_Collected data_.
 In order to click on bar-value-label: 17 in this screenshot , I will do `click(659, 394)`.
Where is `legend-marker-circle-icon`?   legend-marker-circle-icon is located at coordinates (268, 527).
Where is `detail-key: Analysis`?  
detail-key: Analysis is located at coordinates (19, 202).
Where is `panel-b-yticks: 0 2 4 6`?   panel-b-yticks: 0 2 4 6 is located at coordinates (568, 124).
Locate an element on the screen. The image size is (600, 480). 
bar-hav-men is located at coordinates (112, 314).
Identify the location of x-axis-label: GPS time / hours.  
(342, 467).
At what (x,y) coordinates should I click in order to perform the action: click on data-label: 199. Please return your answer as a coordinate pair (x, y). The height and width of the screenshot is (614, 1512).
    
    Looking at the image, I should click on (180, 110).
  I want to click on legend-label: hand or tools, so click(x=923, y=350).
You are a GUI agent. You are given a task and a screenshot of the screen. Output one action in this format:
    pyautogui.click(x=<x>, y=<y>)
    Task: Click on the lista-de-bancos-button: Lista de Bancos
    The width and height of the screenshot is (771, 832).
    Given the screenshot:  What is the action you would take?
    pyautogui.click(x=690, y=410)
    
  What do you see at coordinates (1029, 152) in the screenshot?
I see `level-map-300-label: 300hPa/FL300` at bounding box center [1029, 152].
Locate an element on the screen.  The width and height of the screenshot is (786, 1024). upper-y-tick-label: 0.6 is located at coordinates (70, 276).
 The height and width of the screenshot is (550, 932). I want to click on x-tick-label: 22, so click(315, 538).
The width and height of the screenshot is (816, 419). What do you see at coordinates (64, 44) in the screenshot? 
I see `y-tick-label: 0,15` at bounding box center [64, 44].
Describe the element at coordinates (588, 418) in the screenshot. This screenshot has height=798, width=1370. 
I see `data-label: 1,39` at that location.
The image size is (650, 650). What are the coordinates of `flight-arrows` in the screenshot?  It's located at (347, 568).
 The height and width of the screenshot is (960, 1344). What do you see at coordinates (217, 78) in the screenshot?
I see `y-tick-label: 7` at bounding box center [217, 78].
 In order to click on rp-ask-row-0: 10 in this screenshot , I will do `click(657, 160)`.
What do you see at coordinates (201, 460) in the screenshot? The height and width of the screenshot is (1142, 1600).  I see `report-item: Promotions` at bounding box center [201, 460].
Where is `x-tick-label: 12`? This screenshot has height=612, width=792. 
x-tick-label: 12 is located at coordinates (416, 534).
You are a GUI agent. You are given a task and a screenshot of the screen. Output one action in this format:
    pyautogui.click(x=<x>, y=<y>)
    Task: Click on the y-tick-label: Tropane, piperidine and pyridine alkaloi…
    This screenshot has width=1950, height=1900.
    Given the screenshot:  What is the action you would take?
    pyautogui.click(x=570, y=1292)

_Action item_. Lay out all the records above as a JSON list of strings, with one string per line and blank lines omitted.

_Written response_.
[
  " In order to click on bar-value-label: 17 in this screenshot , I will do `click(659, 394)`.",
  "Where is `legend-marker-circle-icon`?   legend-marker-circle-icon is located at coordinates (268, 527).",
  "Where is `detail-key: Analysis`?  ",
  "detail-key: Analysis is located at coordinates (19, 202).",
  "Where is `panel-b-yticks: 0 2 4 6`?   panel-b-yticks: 0 2 4 6 is located at coordinates (568, 124).",
  "Locate an element on the screen. The image size is (600, 480). ",
  "bar-hav-men is located at coordinates (112, 314).",
  "Identify the location of x-axis-label: GPS time / hours.  ",
  "(342, 467).",
  "At what (x,y) coordinates should I click in order to perform the action: click on data-label: 199. Please return your answer as a coordinate pair (x, y). The height and width of the screenshot is (614, 1512).",
  "    Looking at the image, I should click on (180, 110).",
  "  I want to click on legend-label: hand or tools, so click(x=923, y=350).",
  "You are a GUI agent. You are given a task and a screenshot of the screen. Output one action in this format:",
  "    pyautogui.click(x=<x>, y=<y>)",
  "    Task: Click on the lista-de-bancos-button: Lista de Bancos",
  "    The width and height of the screenshot is (771, 832).",
  "    Given the screenshot:  What is the action you would take?",
  "    pyautogui.click(x=690, y=410)",
  "  What do you see at coordinates (1029, 152) in the screenshot?",
  "I see `level-map-300-label: 300hPa/FL300` at bounding box center [1029, 152].",
  "Locate an element on the screen.  The width and height of the screenshot is (786, 1024). upper-y-tick-label: 0.6 is located at coordinates (70, 276).",
  " The height and width of the screenshot is (550, 932). I want to click on x-tick-label: 22, so click(315, 538).",
  "The width and height of the screenshot is (816, 419). What do you see at coordinates (64, 44) in the screenshot? ",
  "I see `y-tick-label: 0,15` at bounding box center [64, 44].",
  "Describe the element at coordinates (588, 418) in the screenshot. This screenshot has height=798, width=1370. ",
  "I see `data-label: 1,39` at that location.",
  "The image size is (650, 650). What are the coordinates of `flight-arrows` in the screenshot?  It's located at (347, 568).",
  " The height and width of the screenshot is (960, 1344). What do you see at coordinates (217, 78) in the screenshot?",
  "I see `y-tick-label: 7` at bounding box center [217, 78].",
  " In order to click on rp-ask-row-0: 10 in this screenshot , I will do `click(657, 160)`.",
  "What do you see at coordinates (201, 460) in the screenshot? The height and width of the screenshot is (1142, 1600).  I see `report-item: Promotions` at bounding box center [201, 460].",
  "Where is `x-tick-label: 12`? This screenshot has height=612, width=792. ",
  "x-tick-label: 12 is located at coordinates (416, 534).",
  "You are a GUI agent. You are given a task and a screenshot of the screen. Output one action in this format:",
  "    pyautogui.click(x=<x>, y=<y>)",
  "    Task: Click on the y-tick-label: Tropane, piperidine and pyridine alkaloi…",
  "    This screenshot has width=1950, height=1900.",
  "    Given the screenshot:  What is the action you would take?",
  "    pyautogui.click(x=570, y=1292)"
]